# 67 header install. I know, I know.



## steve491 (Nov 20, 2019)

Contrary to everything I've read I tried to put headers on my 67!! The original HO manifolds got missing (maybe cracked and removed) in the 70s and it had factory cast iron manifolds from a 66 on it so I decided to change them. The whole front clip is off to repair some windshield rust issues so I figured this would be a perfect time to install headers, new motor mounts, and service the starter. After struggling for a couple hours, jacking the car up a little more, shifting the engine from side to side, we had them laying in. The passenger header went in fairly easy with the oil filter adapter off.

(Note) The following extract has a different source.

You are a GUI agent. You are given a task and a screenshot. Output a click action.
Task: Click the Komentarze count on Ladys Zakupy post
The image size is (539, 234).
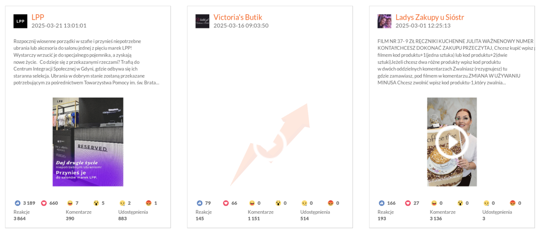[x=436, y=219]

Success. The driver side was more of a pain, but went in as well, except it hits the brake distribution block. Clutch z-bar and steering shaft are not issues which I thought they would be. I think I'm going to order reproduction RA/HO manifolds to make life easier, plus it will look like what used to be there. For anyone else out there trying this on a 67, manual on the floor, manual drum brakes, this is what you might run into. Are there any kits out there to relocate that block or is that a custom project? Would a disk brake conversion kit eliminate that and have a proportioning valve in another location?


----------



## Old Man Taylor (May 9, 2011)

I just pried mine out of the way. But I don't have a show car.


----------



## steve491 (Nov 20, 2019)

Old Man Taylor said:


> I just pried mine out of the way. But I don't have a show car.


I don't have a show car either, probably never will, but I just put new lines on it and everything is neat and in it's place. I've read where moving it up 1 inch will clear, but I don't even see that happening because lines are coming out of all 4 sides.


----------